### WHAT IS BEING ASKED
What you return should be the exact lines from the one with "Task: Toggle the Late status card checkbox" to the end of the records below, both included, and no pictures.

### DATA SHOWN
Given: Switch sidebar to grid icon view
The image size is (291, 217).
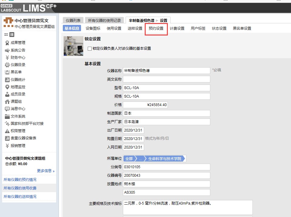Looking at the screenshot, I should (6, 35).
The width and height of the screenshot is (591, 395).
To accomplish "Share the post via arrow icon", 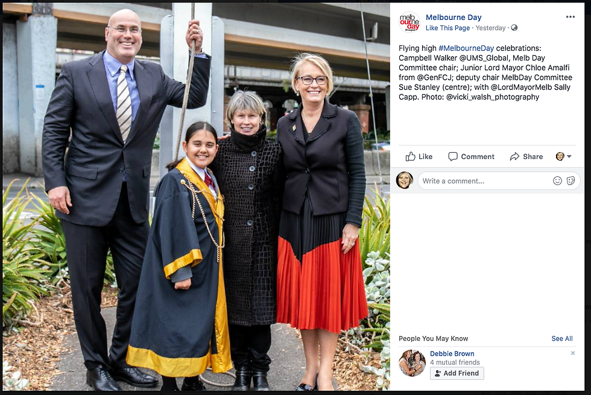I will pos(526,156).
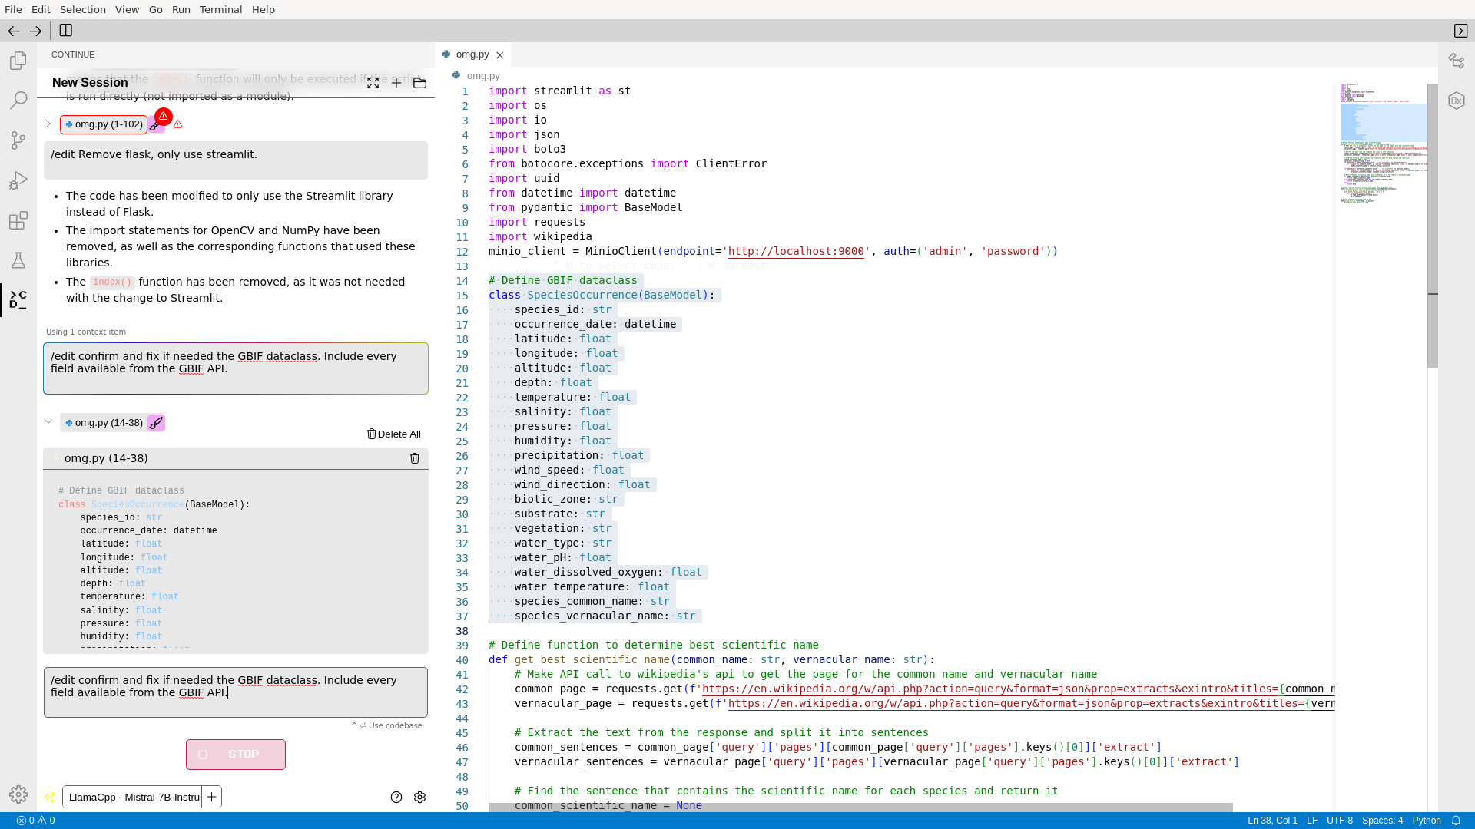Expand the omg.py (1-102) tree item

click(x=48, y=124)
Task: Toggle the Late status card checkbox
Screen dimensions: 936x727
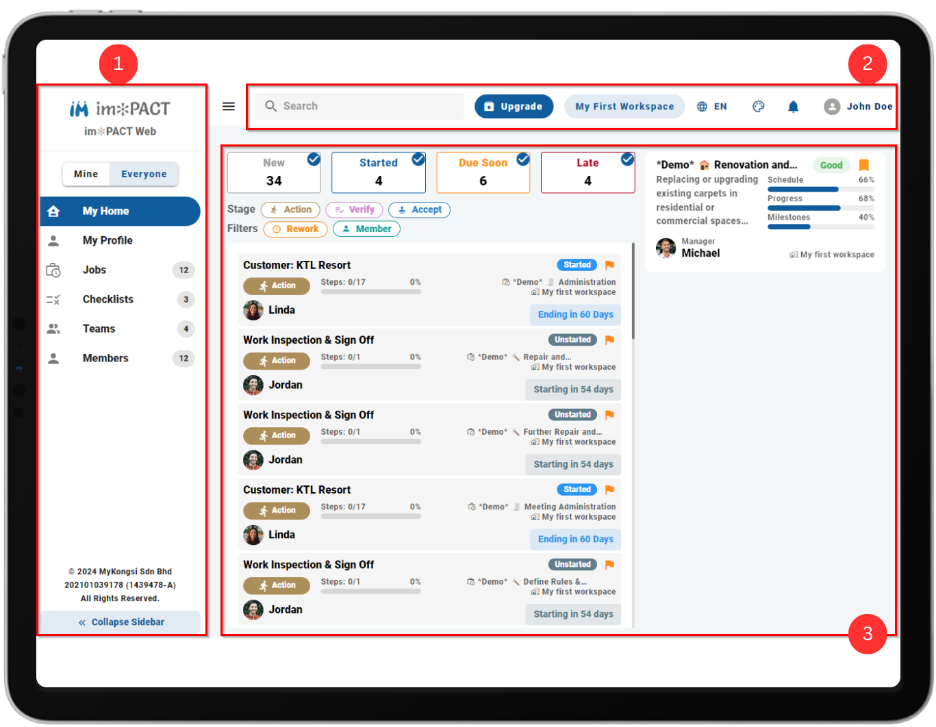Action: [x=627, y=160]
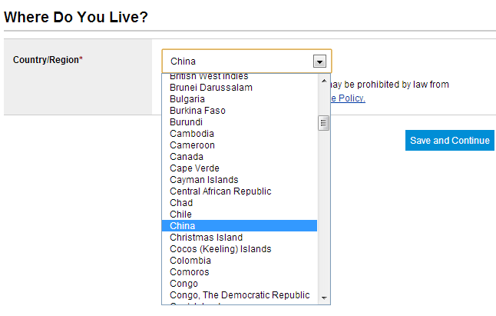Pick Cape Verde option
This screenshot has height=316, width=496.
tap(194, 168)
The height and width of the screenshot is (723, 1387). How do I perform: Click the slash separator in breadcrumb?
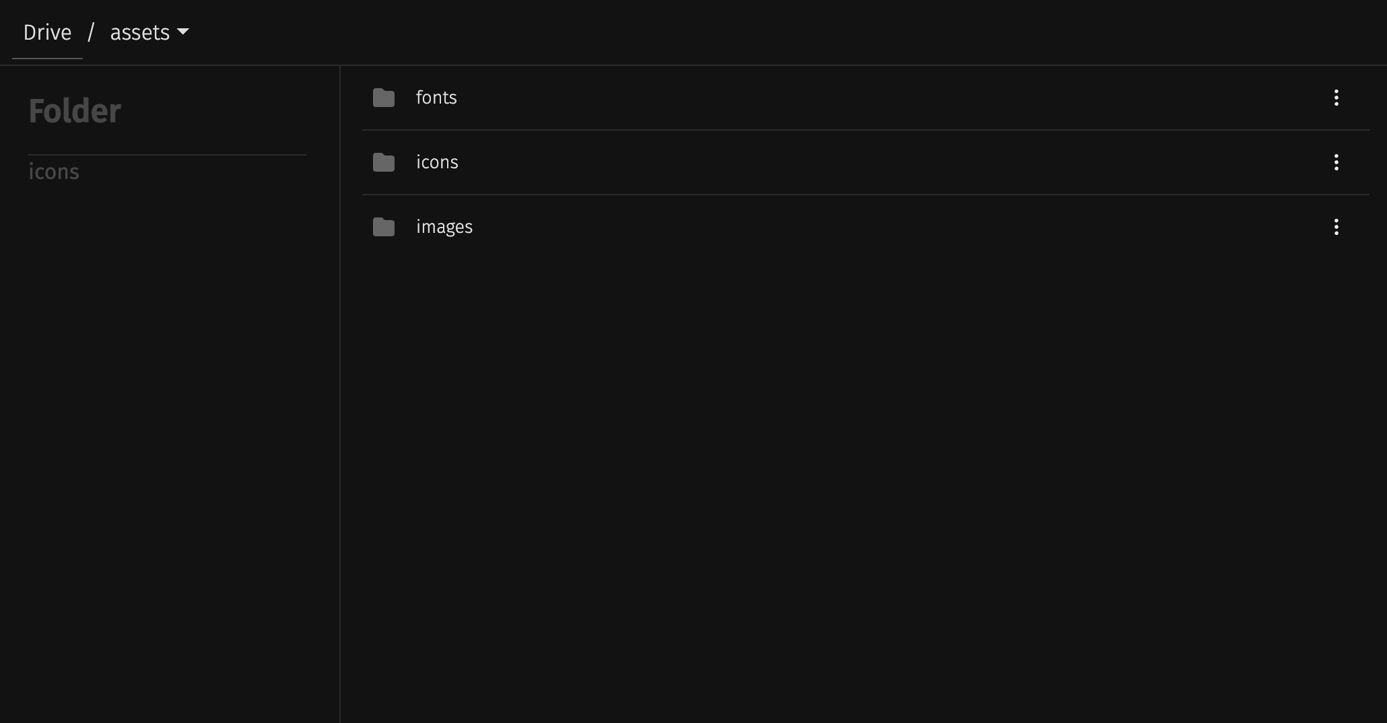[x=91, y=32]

### EXERCISE RESPONSE
Task: Toggle the Late status card checkbox
Screen dimensions: 936x727
Action: [x=627, y=160]
Pick Cape Verde option
This screenshot has height=316, width=496.
tap(194, 168)
The height and width of the screenshot is (723, 1387). How do I perform: Click the slash separator in breadcrumb?
[x=91, y=32]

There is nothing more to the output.